> Extracted entries:
::::::

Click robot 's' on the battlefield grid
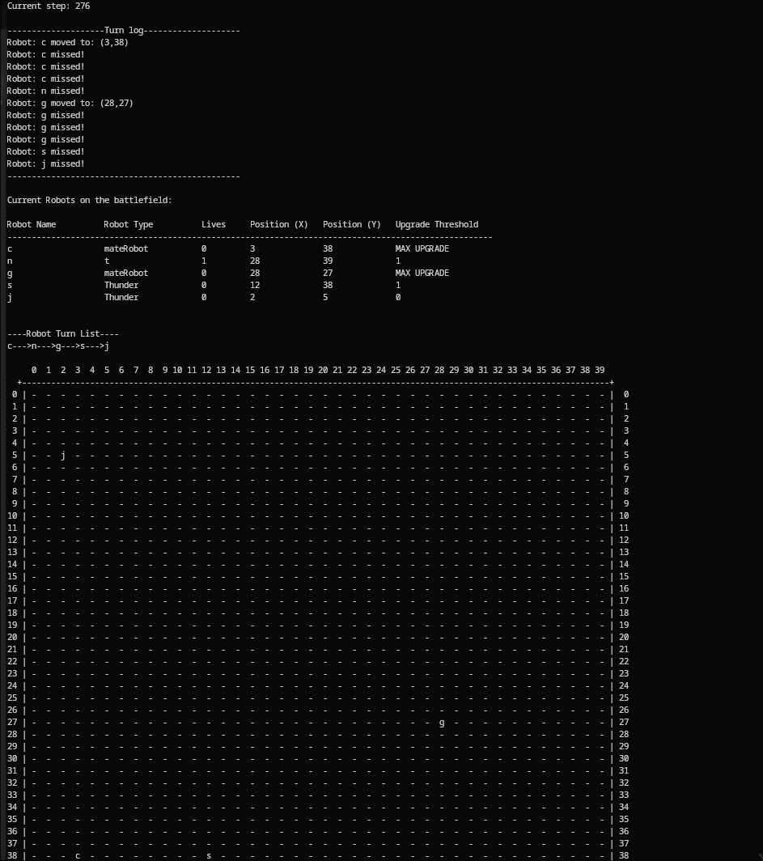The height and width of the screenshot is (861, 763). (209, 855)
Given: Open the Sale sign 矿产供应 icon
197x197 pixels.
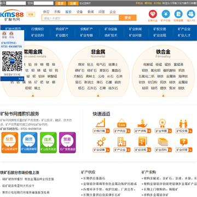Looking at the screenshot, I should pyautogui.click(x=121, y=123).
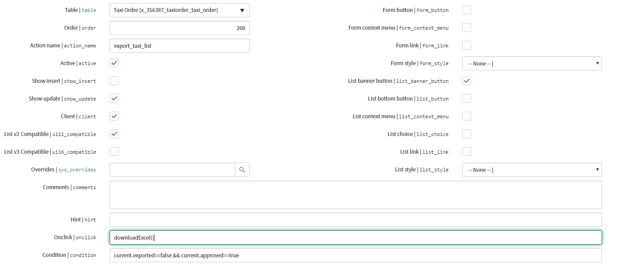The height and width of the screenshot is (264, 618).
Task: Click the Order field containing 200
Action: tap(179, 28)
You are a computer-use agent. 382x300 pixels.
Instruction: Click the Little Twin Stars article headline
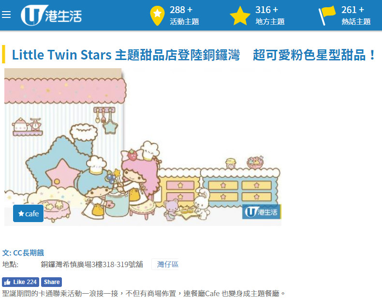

::::::

> Exercise:
All of the entries above should be duplicated exactly, except for the pictures.

> Final answer:
Click robot 's' on the battlefield grid
The height and width of the screenshot is (861, 763). (209, 855)
Given: Open the Sale sign 矿产供应 icon
197x197 pixels.
Looking at the screenshot, I should pyautogui.click(x=121, y=123).
The height and width of the screenshot is (264, 618).
Task: Click the Order field containing 200
Action: tap(179, 28)
You are a computer-use agent. 382x300 pixels.
Instruction: Click the Little Twin Stars article headline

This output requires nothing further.